# Is full spectrum flourescent light safe for human eyes?



## picard (Oct 25, 2006)

Do the eyes get fatigue from long use of full spectrum flourescent desk lamp?? should I use full spectrum light instead of LED light. I am caught in a dilema.


----------



## will (Oct 25, 2006)

that is a good question - I would assume that full spectrum means the same as daylight, which should not have any adverse effect on eyes. 

Flourescent lights all flicker at 60 HZ. that might cause eye strain. that is why you will often see desk lamps using incan lights,


----------



## jtr1962 (Oct 25, 2006)

will said:


> Flourescent lights all flicker at 60 HZ. that might cause eye strain.


Not with electronic ballasts. They drive the tubes at roughly 25 to 50 KHz. Above a few KHz the phosphor persistence of the tubes causes them to stay lit continuously.
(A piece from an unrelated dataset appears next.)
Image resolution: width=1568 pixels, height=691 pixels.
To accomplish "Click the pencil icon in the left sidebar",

To answer the original question, if the full-spectrum desk lamp uses an electronic ballast _and_ true full-spectrum tubes then you will be better off than with an LED desk lamp. However, be aware that often unscrupulous tube manufacturers slap the term "full-spectrum" on any tube with a CCT of 5000K to 6000K when they should restrict the label to tubes with a CRI of 90 and above. Compared to full-spectrum fluorescent, LEDs are a bit more deficient in reds, and usually somewhat bluer. However, given the choice between LED or incandescent I'll pick LED every time despite its deficiencies. Things just look fuzzy under the yellowish light coming from an incandescent, not to mention the problems of heat and relatively short life.
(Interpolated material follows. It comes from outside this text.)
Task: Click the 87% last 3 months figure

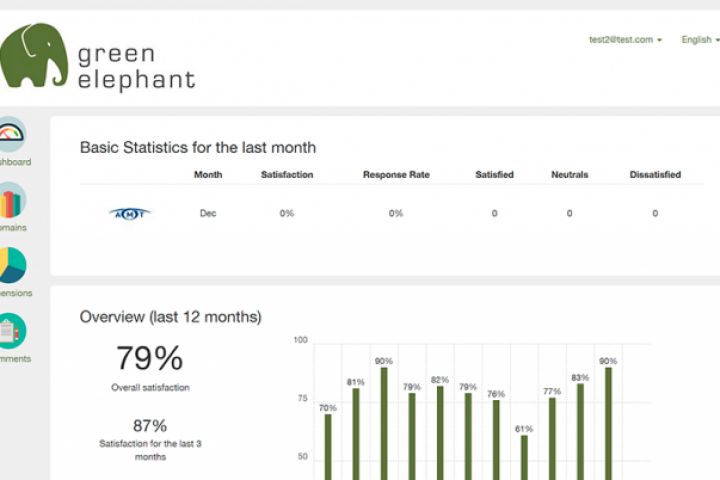Action: pyautogui.click(x=149, y=425)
All that being said, if you can find a desk lamp with LEDs of around 5000K to 6000K CCT instead of the usual 8000K or 9000K then it wouldn't be that much worse than full-spectrum fluorescent. Maybe the CRI would be around 85 instead of 90 but unless you're doing very critical color matching your eyes wouldn't notice.
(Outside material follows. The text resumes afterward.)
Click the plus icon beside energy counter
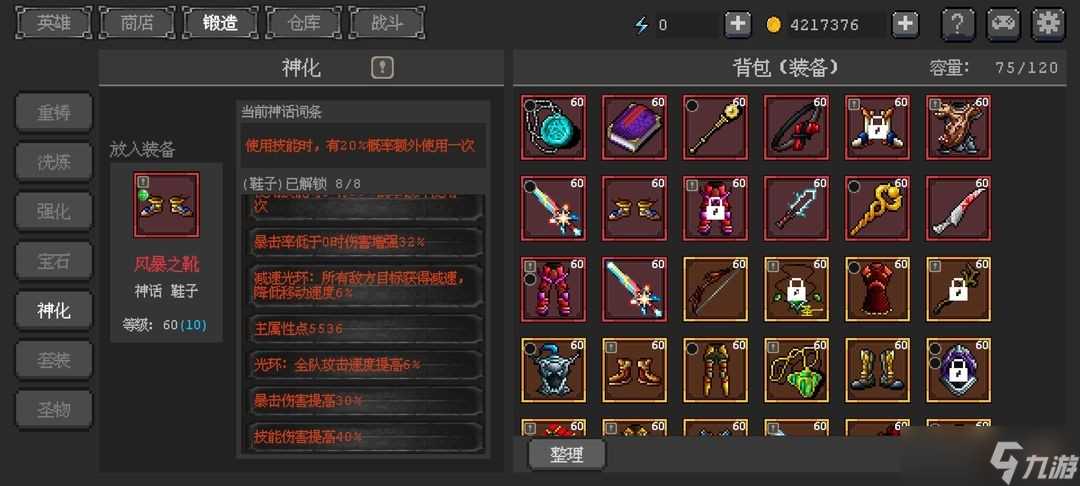1080x486 pixels. pos(738,25)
Are full-spectrum lights bad for your eyes? Not any more so than regular fluorescents or any other kind of light. Remember that sunlight contains much more UV than fluorescent yet people can work outdoors for years without suffering any ill effects so long as they don't look directly at the sun.


----------



## will (Oct 25, 2006)

jtr1962 said:


> Not with electronic ballasts. They drive the tubes at roughly 25 to 50 KHz. Above a few KHz the phosphor persistence of the tubes causes them to stay lit continuously.
> 
> To answer the original question, if the full-spectrum desk lamp uses an electronic ballast _and_ true full-spectrum tubes then you will be better off than with an LED desk lamp. However, be aware that often unscrupulous tube manufacturers slap the term "full-spectrum" on any tube with a CCT of 5000K to 6000K when they should restrict the label to tubes with a CRI of 90 and above. Compared to full-spectrum fluorescent, LEDs are a bit more deficient in reds, and usually somewhat bluer. However, given the choice between LED or incandescent I'll pick LED every time despite its deficiencies. Things just look fuzzy under the yellowish light coming from an incandescent, not to mention the problems of heat and relatively short life.
> 
> ...




That is a more complete answer - 

I thought that flourescents tended to give light in a given wavelength. that the tubes were tinted to get the different colors (K) warm white, cool white, daylight, aquarium lights, palnt lights etc...


----------



## lpcmidst128 (Oct 26, 2006)

Older magnetic ballast tend to flicker which is annoying which gives fluorescents a bad reputation. Right newer electronic ones are more efficient, no humm and no annoying flicker.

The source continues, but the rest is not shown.